An Israeli woman who walked across the border into Syria in early February and was returned later that month after a flurry of international negotiations was indicted for her actions Sunday at the Nazareth Magistrate’s Court.
The contents of the indictment were partially barred from publication, but the charges include illegally exiting the country.
The woman, whose identity is barred from publication, has reportedly suffered from mental ill-health in the past.
She is reported to be a 25-year-old from Modiin Illit who left the ultra-Orthodox community. It is unclear why she entered Syria. She apparently crossed at a less-monitored part of the border fence, on foot and on her own.

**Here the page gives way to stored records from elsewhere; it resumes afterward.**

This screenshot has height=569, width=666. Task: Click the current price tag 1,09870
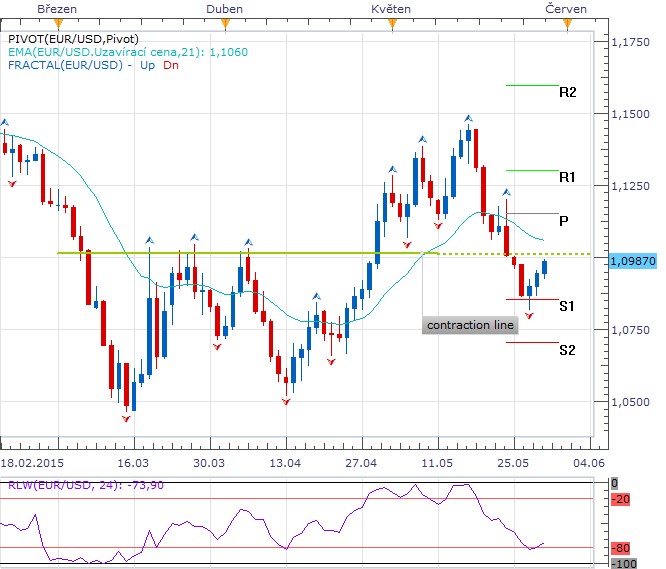(631, 259)
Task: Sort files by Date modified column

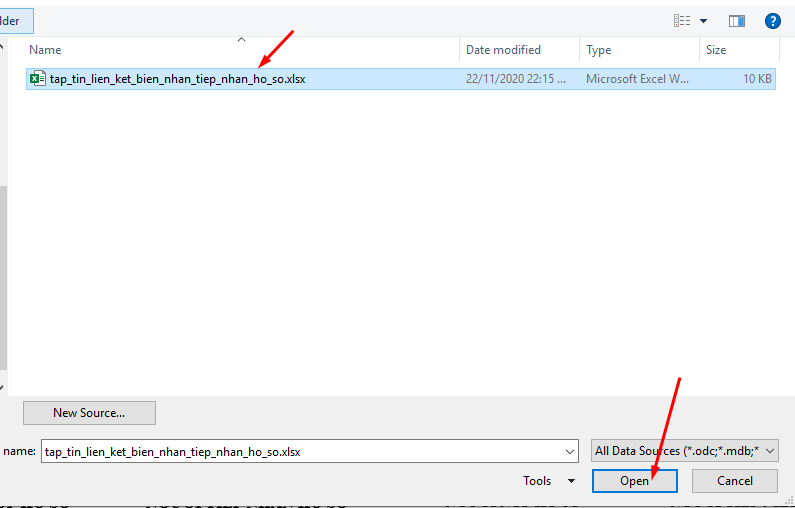Action: click(503, 50)
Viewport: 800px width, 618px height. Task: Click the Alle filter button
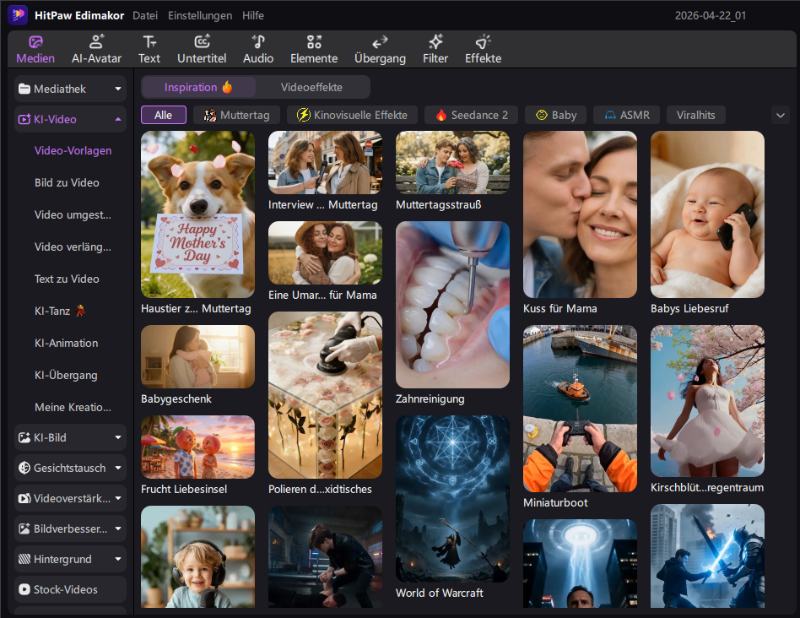tap(162, 115)
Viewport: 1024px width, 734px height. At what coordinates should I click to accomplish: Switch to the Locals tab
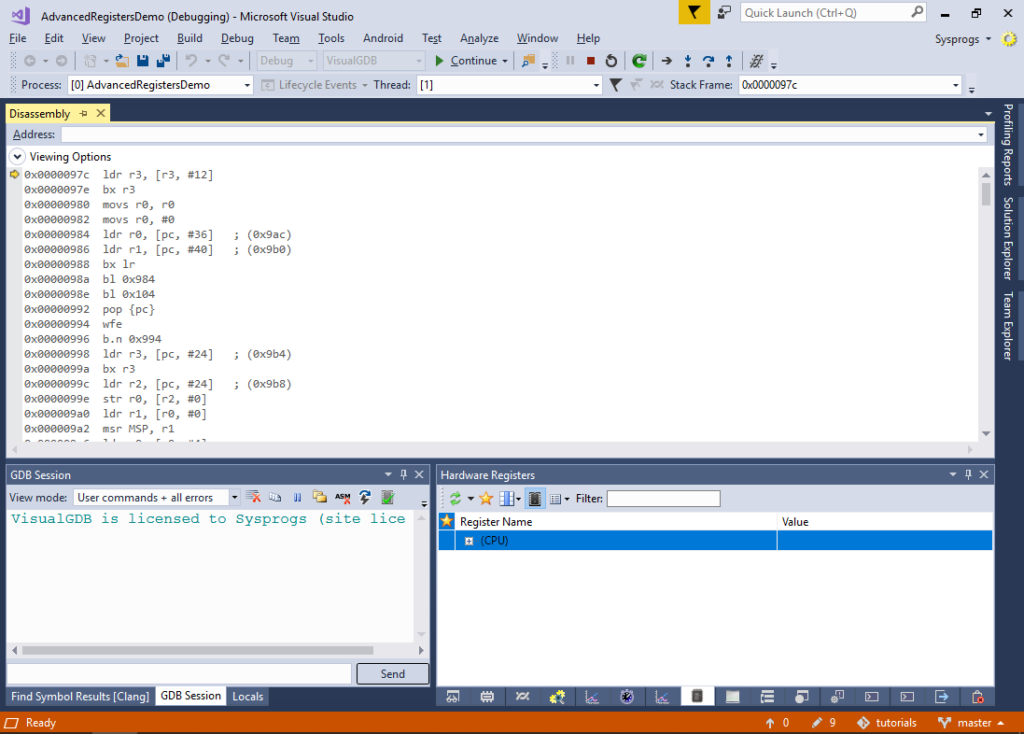(248, 696)
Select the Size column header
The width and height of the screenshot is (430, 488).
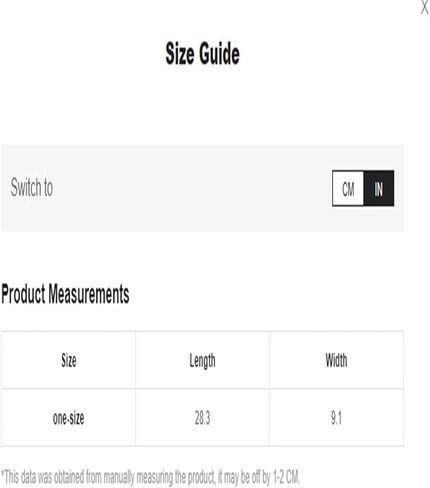pyautogui.click(x=69, y=360)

The Axios news site, citing Israeli officials, has said the woman studied Arabic and in the past had been prevented from crossing the southern border into the Gaza Strip.

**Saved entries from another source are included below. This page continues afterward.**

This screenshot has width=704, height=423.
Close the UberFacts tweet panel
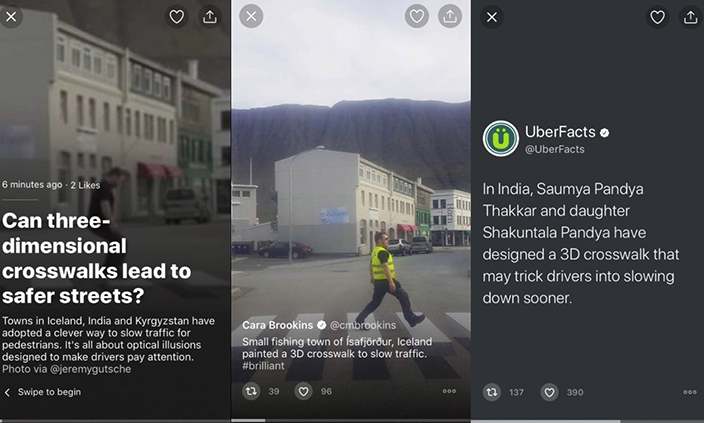tap(491, 17)
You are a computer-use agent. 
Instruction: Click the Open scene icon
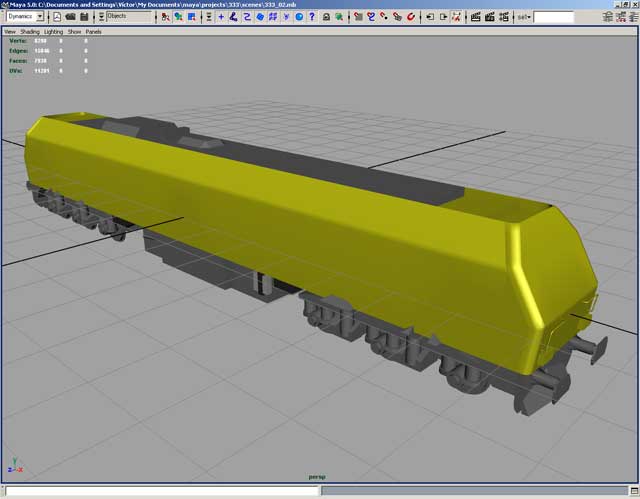point(71,17)
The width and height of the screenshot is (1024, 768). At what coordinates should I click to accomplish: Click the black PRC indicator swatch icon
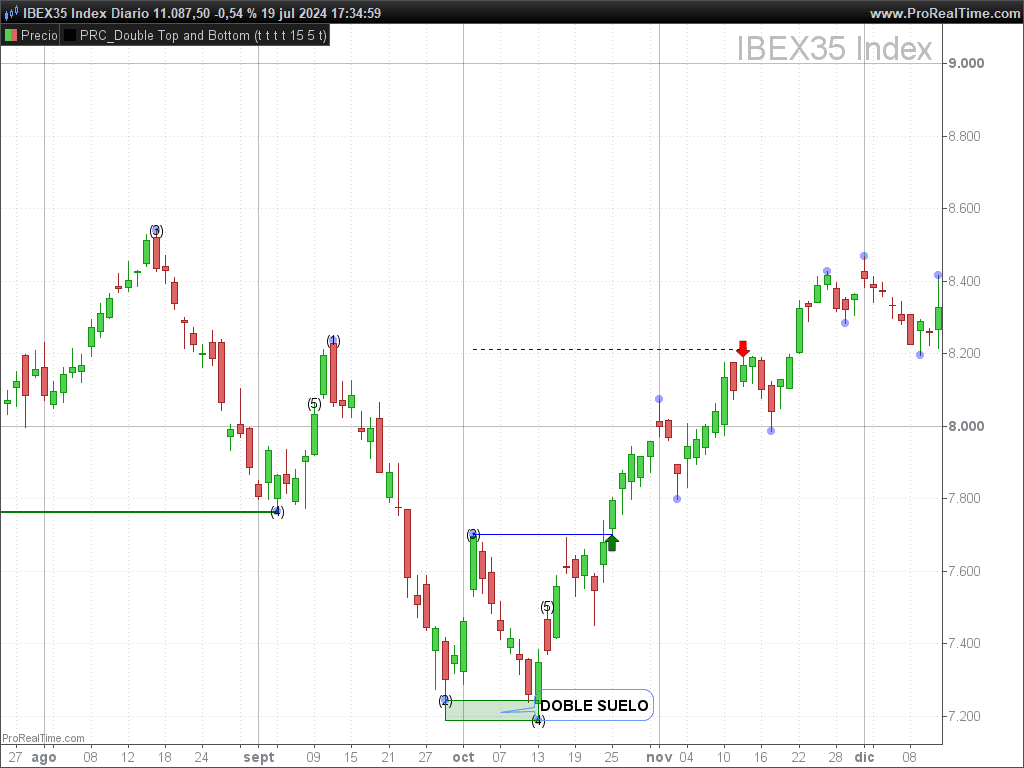pos(69,35)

The woman was returned to Israel via Russia on February 19, in a deal brokered by Moscow. As part of the deal, Israel released several Syrian nationals in its custody and reportedly financed the purchase of $1.2 million worth of Russian-made COVID-19 vaccines for Syrian use.
After the woman was returned, she reportedly told Israeli investigators that she had been “seeking adventure.” According to Channel 12, she did not apologize or express regret for the trip. Investigators determined that she did not cooperate with any enemy entities while in Syria.

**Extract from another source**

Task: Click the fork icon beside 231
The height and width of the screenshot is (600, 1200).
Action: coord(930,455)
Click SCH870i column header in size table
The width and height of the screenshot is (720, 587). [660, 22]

Her Facebook page shows her traveling often inside Israel, including in several Arab areas, and in the West Bank. In one post, she wrote, “I don’t recognize your lines, either green or blue or purple, and not even a red line will stop me.”
According to Israeli authorities, the woman had twice tried to enter the Hamas-ruled Gaza Strip — once by land and once on a makeshift raft — as well as once attempting to cross into Jordan illegally. All three times she was captured by either the military or the police.
According to the Haaretz news site, the woman’s public defenders said of the indictment Sunday: “It’s clear to all that the young woman did not harm — and did not intend to harm — national security. And so, it’s very odd that [authorities] chose to specifically indict a young woman with no criminal record who is dealing with a complex background. After we study the investigation material we will consider our next legal steps.”